Few would fail to be shocked and offended by the video of the Grenfell effigy. But that’s not the point. The party where it was filmed was an entirely private event in a suburban garden. The videos of what happened there were distributed on Whatsapp groups, presumably consisting of similarly boneheaded individuals. The reason it got out was that one of those people very stupidly publicised it.

The state has no business prosecuting those who make jokes in vile taste to their pals at private parties, nor those expressing their views to a closed group of friends. If the Law Commission has its way, the state won’t be able to, unless the accused intend to cause distress to anyone likely to see what they post.
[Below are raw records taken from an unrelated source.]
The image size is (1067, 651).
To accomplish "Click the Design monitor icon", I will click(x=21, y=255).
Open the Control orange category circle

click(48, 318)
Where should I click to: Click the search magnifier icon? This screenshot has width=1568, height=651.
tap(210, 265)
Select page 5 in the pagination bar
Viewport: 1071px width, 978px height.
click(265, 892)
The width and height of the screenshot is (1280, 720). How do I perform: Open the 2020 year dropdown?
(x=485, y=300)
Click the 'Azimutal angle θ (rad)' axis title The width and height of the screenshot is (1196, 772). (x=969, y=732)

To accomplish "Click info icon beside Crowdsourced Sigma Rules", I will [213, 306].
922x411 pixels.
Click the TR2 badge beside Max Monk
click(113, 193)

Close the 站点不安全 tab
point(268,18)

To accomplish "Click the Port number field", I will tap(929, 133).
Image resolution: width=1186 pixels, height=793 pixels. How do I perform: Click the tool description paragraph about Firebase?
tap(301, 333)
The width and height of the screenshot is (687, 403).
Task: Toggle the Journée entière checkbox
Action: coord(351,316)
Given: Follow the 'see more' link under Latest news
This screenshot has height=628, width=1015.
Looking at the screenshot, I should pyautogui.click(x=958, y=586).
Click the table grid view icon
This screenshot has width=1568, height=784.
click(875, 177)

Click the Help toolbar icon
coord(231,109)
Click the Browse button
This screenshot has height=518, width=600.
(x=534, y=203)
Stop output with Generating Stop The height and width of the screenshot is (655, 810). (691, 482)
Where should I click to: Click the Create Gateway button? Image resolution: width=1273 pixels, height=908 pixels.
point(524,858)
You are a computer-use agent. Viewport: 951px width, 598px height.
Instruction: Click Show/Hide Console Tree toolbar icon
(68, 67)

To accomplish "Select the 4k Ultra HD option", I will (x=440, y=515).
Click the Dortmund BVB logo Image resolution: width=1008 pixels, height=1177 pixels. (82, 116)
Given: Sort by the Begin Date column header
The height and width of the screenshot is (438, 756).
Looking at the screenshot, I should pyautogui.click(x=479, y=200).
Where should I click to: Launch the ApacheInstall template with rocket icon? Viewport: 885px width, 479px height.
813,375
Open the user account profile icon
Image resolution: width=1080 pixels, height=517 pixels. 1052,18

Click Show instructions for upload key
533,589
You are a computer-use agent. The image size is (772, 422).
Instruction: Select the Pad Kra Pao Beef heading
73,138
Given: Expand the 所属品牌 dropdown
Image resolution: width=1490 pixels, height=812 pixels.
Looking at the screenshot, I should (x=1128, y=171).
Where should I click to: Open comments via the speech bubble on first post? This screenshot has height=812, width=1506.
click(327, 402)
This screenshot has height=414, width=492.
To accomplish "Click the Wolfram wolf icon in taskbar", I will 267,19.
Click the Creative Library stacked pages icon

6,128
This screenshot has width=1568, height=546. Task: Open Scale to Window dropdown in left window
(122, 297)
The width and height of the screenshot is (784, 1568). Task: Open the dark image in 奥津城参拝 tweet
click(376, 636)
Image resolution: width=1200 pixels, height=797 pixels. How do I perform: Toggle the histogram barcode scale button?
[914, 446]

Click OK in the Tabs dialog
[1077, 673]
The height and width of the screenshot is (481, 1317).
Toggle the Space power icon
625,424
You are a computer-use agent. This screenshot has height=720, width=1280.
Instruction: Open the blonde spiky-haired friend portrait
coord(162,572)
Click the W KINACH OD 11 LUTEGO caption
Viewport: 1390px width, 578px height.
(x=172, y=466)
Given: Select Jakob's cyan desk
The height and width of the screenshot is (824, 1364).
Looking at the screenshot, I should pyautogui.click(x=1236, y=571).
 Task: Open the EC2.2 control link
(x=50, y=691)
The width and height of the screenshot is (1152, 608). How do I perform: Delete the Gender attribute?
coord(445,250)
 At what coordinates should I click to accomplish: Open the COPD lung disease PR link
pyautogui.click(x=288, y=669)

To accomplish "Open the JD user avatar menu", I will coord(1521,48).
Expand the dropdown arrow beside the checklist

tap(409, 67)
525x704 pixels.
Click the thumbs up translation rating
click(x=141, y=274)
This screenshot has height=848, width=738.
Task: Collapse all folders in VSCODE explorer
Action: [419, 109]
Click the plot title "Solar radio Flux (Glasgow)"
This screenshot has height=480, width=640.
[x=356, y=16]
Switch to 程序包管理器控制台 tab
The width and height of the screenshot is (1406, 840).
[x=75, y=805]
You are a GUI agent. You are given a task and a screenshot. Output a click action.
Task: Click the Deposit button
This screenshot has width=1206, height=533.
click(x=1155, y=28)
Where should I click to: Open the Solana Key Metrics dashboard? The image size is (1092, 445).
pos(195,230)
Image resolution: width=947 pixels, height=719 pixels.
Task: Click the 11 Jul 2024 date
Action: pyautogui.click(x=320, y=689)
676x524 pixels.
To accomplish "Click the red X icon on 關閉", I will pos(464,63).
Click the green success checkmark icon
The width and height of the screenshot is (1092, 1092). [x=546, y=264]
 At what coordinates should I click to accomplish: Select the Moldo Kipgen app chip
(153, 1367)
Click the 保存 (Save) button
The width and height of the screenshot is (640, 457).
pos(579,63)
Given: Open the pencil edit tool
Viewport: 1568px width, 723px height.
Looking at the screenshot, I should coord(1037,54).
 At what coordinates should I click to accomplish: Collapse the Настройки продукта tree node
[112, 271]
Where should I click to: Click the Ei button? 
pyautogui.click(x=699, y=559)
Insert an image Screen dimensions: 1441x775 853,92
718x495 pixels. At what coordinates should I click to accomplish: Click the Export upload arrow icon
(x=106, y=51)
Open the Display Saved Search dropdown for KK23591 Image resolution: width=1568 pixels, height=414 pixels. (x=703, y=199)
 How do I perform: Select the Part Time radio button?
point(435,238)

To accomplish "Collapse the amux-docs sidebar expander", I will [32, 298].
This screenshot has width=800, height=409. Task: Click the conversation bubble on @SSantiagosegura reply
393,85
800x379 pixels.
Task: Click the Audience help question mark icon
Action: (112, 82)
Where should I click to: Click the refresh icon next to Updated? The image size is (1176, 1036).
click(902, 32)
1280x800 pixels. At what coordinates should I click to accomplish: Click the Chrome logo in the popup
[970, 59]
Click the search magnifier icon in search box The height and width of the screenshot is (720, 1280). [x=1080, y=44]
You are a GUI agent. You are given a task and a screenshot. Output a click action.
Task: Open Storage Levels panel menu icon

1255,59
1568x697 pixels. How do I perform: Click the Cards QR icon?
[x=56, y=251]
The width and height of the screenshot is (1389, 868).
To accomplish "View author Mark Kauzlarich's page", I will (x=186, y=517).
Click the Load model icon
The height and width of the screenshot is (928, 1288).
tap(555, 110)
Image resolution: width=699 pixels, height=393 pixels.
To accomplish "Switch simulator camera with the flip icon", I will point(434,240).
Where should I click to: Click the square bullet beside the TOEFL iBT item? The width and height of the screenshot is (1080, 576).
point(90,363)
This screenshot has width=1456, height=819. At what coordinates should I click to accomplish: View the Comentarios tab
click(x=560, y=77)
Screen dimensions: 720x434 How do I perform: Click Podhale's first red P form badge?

Bussetti, it seems, did not.

We will have to see what the eventual result is. It would be nice, however, if the judge asks some awkward questions. Perhaps he or she might start by asking why the prosecution was brought at all, considering that it relates to a private communication between friends that was never intended to pass beyond a limited circle. Or why the CPS went to the expense of appealing the original acquittal, with the aim of obtaining a conviction for someone uploading a video that the CPS knew it couldn’t prove had ever been publicised at all. Or why the CPS seems so determined to continue enforcing a law that even the Law Commission, which is hardly a liberal defender of free speech, thinks goes too far.

No doubt, the judge will retreat into platitudes, saying that there was no excuse for making the video, and that an example needs to be made of Bussetti. The idea that people should have the freedom to say things to their friends that they wouldn’t say in public clearly offends the metropolitan magistrates. I fear that Bussetti may end up being their sacrificial victim.